Inhibition of mitochondrial aconitase by succination in fumarate hydratase deficiency.
Ternette N., Yang M., Laroyia M., Kitagawa M., O'Flaherty L., Wolhulter K., Igarashi K., Saito K., Kato K., Fischer R., Berquand A., Kessler BM., Lappin T., Frizzell N., Soga T., Adam J., Pollard PJ.
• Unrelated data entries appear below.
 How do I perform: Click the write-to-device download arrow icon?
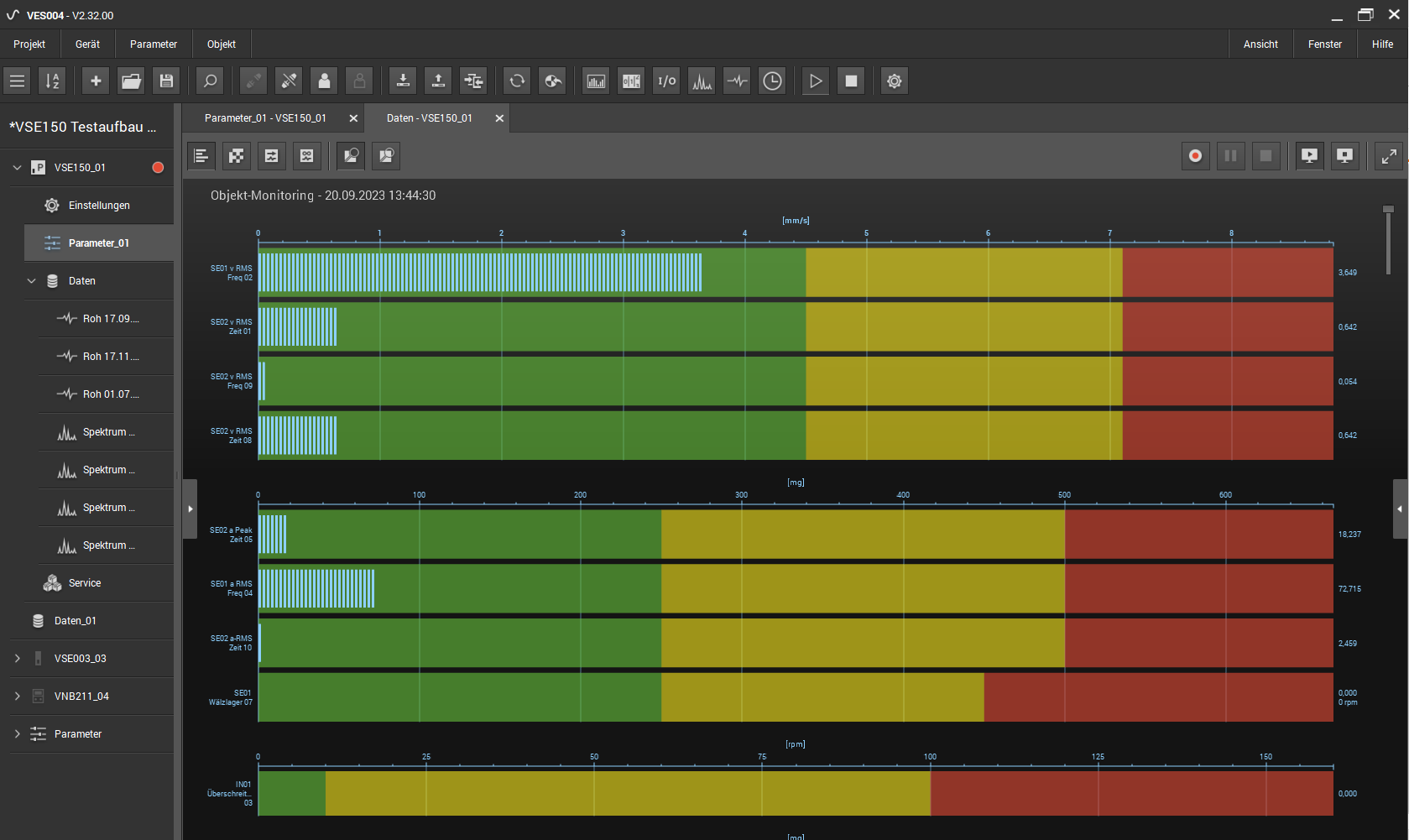[x=403, y=81]
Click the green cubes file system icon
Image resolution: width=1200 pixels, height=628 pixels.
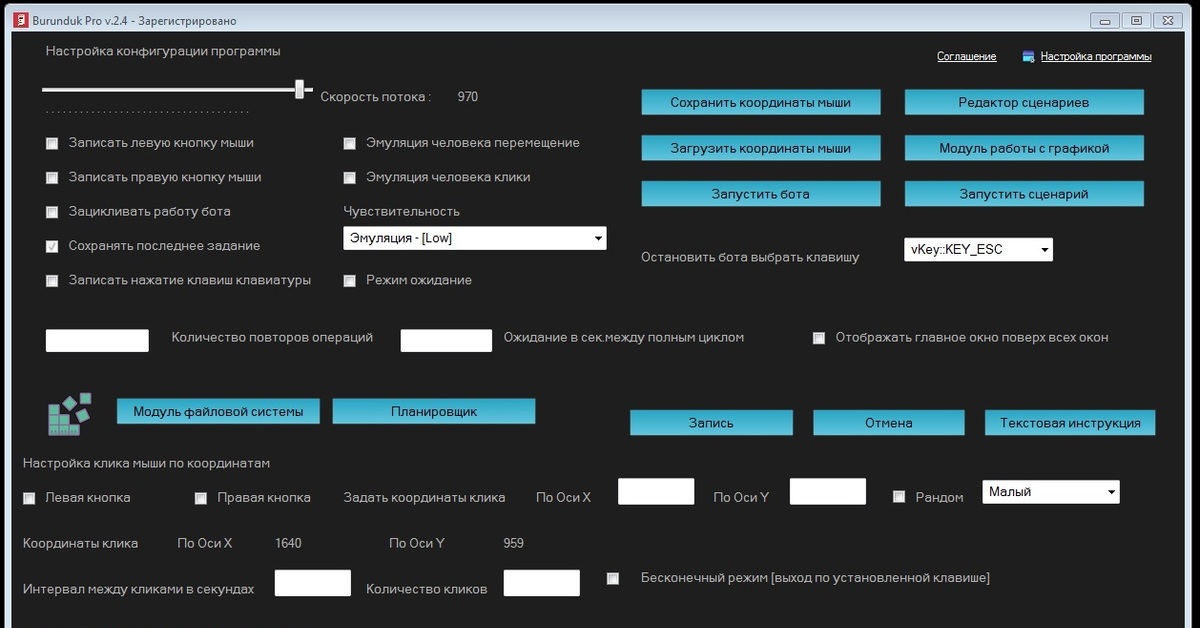point(70,414)
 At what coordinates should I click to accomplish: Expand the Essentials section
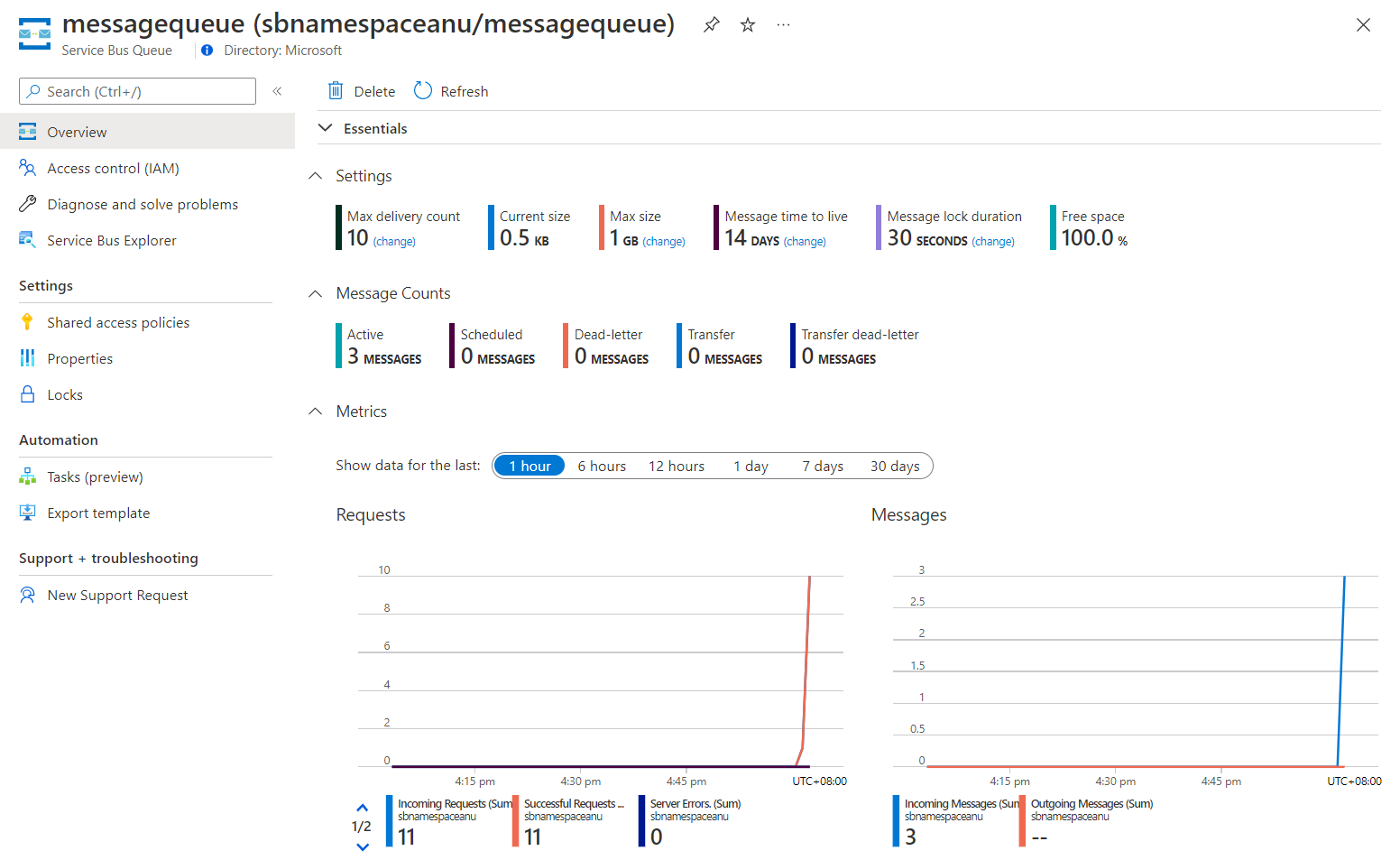click(326, 128)
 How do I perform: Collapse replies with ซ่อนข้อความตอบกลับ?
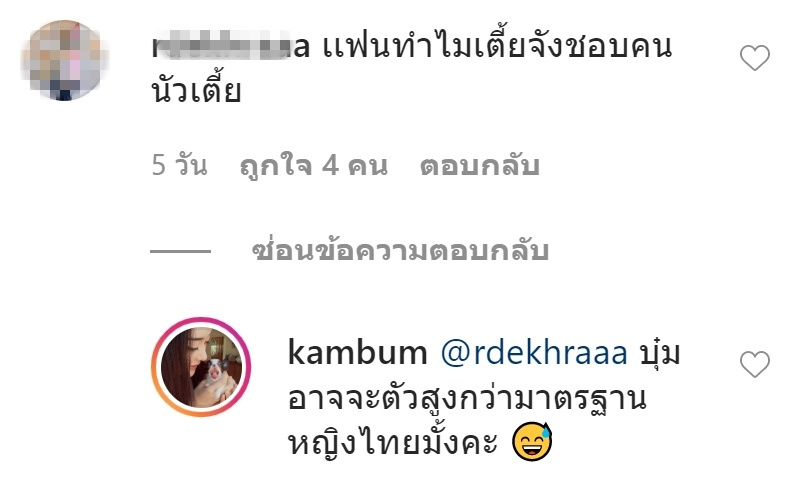[x=400, y=250]
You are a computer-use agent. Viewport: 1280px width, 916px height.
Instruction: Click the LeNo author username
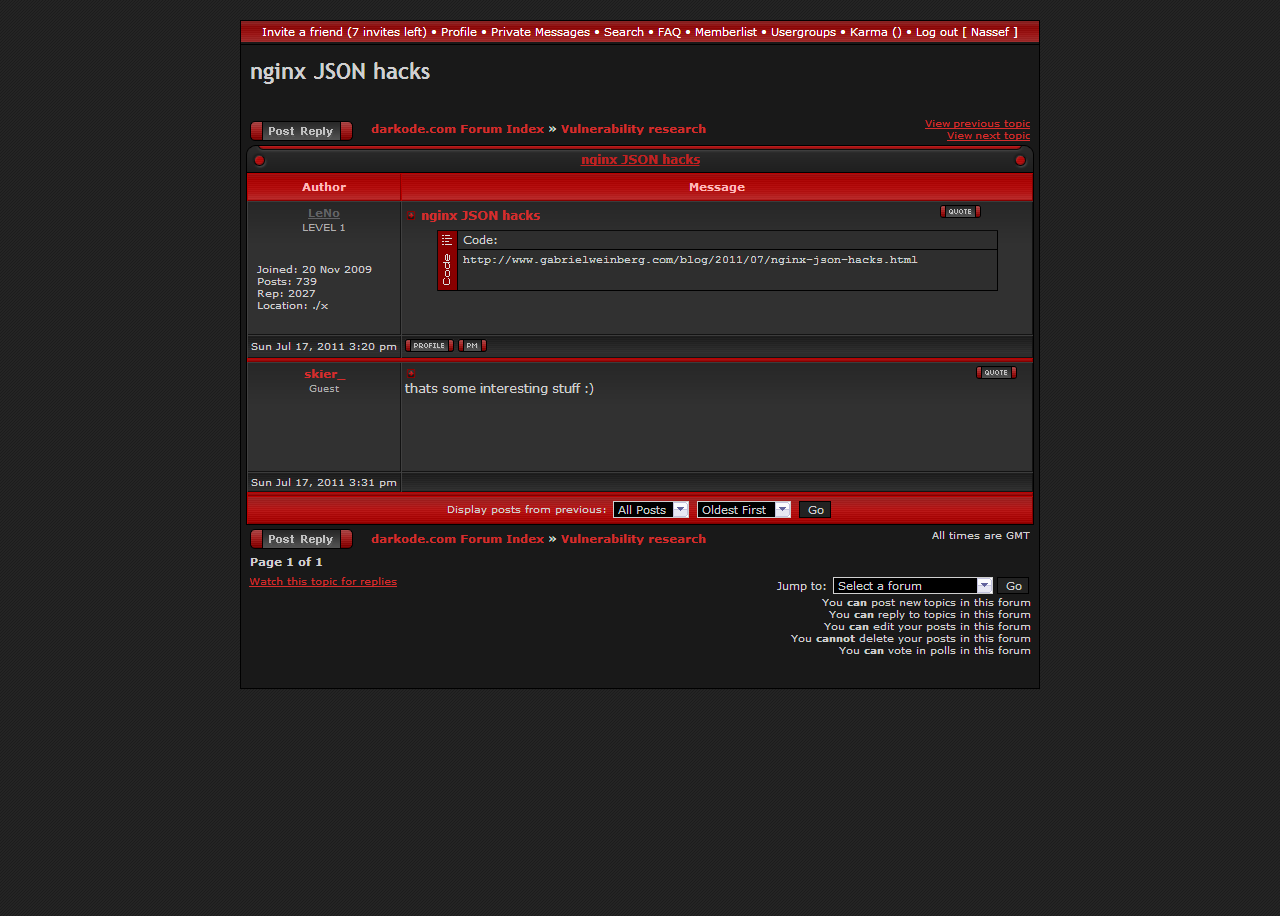pyautogui.click(x=323, y=213)
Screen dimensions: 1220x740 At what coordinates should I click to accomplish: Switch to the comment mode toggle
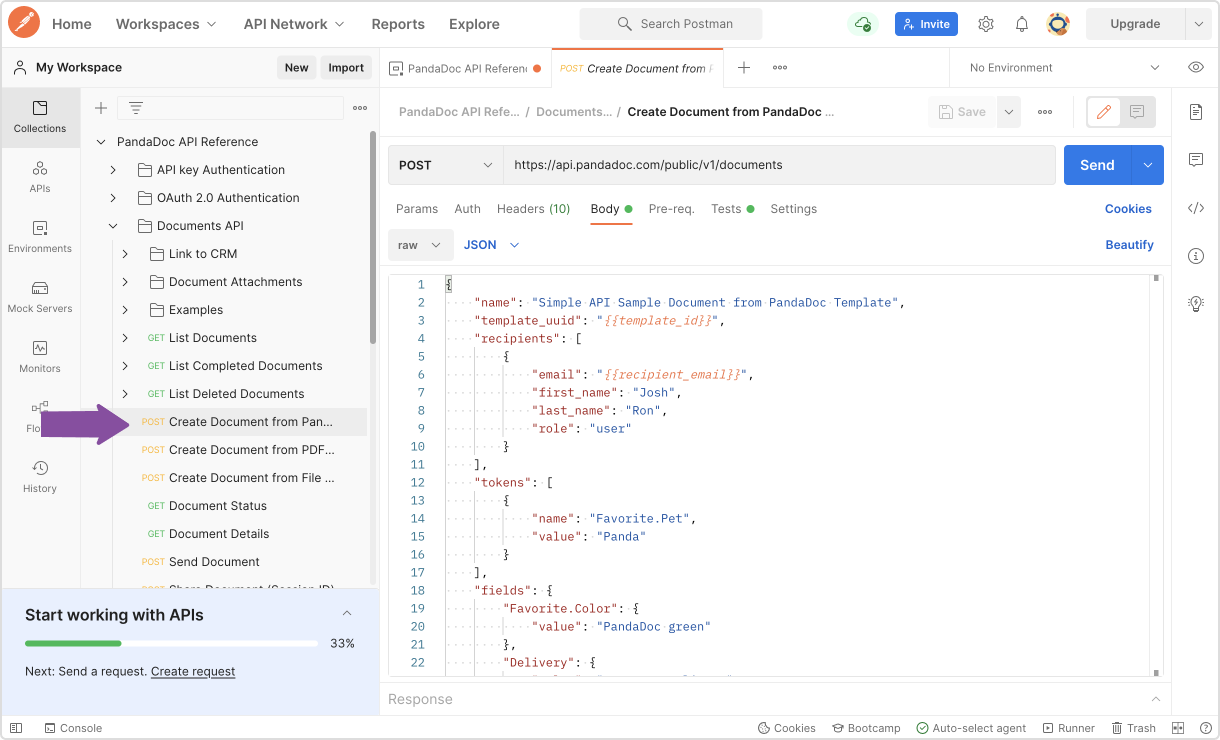point(1137,112)
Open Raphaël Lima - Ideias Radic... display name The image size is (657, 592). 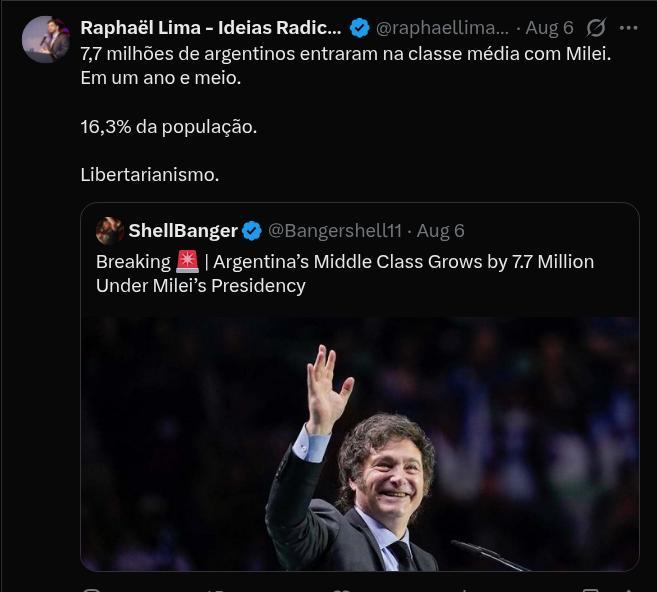point(210,28)
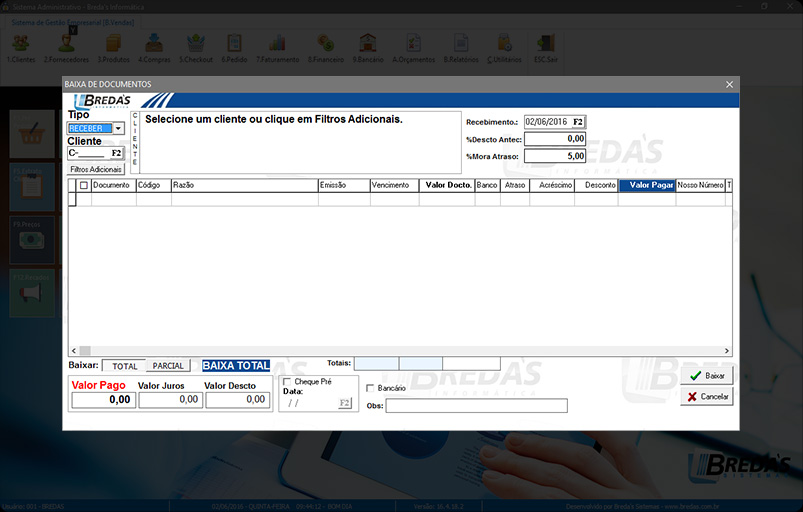Click the grid's horizontal scrollbar
Viewport: 803px width, 512px height.
[x=400, y=351]
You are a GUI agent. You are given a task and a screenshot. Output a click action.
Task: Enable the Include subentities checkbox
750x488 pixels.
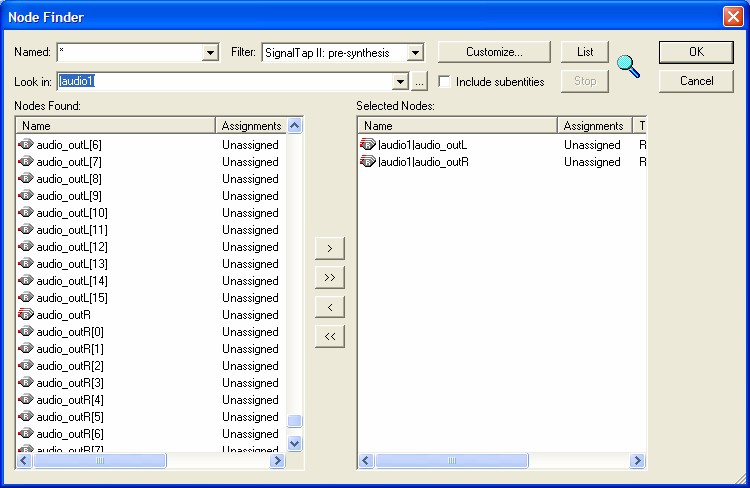(445, 82)
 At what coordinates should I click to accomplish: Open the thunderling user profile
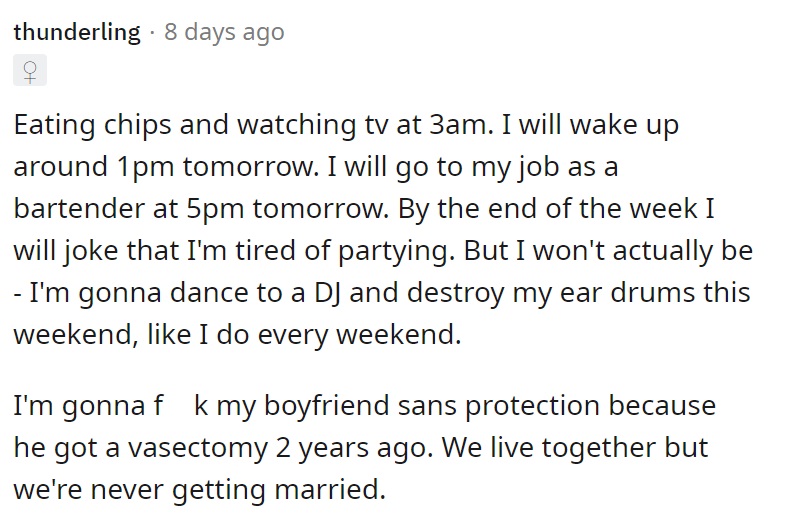pyautogui.click(x=77, y=32)
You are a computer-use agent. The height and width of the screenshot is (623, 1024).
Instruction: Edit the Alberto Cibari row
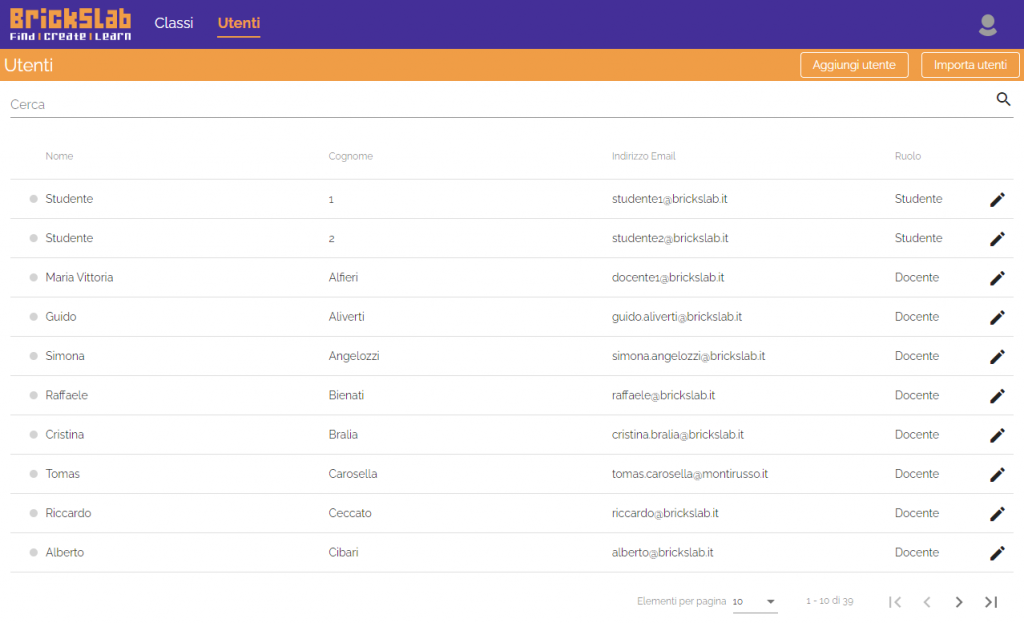click(996, 553)
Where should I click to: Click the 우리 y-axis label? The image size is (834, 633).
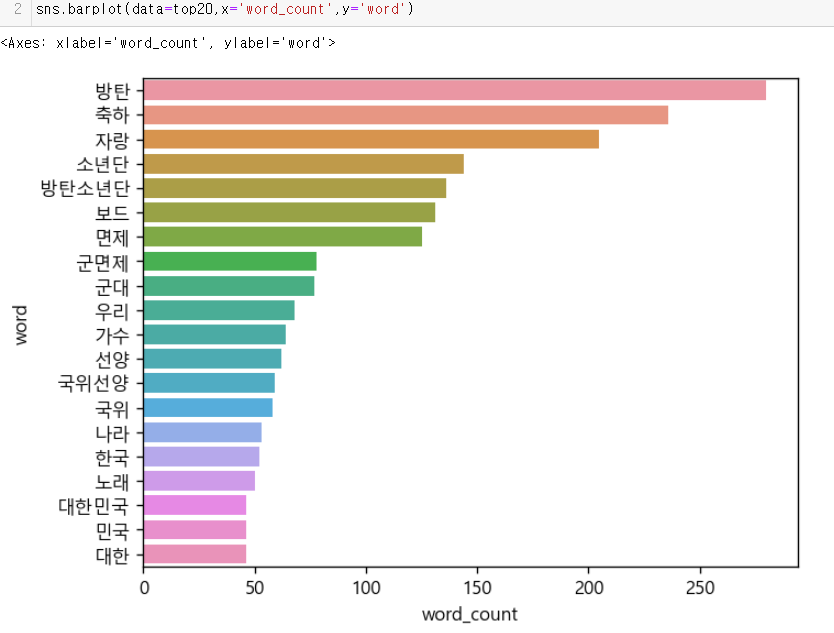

The gene encoding the Krebs cycle enzyme fumarate hydratase (FH) is mutated in hereditary leiomyomatosis and renal cell cancer (HLRCC). Loss of FH activity causes accumulation of intracellular fumarate, which can directly modify cysteine residues to form 2-succinocysteine through succination. We undertook a proteomic-based screen in cells and renal cysts from Fh1 (murine FH)-deficient mice and identified 94 protein succination targets. Notably, we identified the succination of three cysteine residues in mitochondrial Aconitase2 (ACO2) crucial for iron-sulfur cluster binding. We show that fumarate exerts a dose-dependent inhibition of ACO2 activity, which correlates with increased succination as determined by mass spectrometry, possibly by interfering with iron chelation. Importantly, we show that aconitase activity is impaired in FH-deficient cells. Our data provide evidence that succination, resulting from FH deficiency, targets and potentially alters the function of multiple proteins and may contribute to the dysregulated metabolism observed in HLRCC.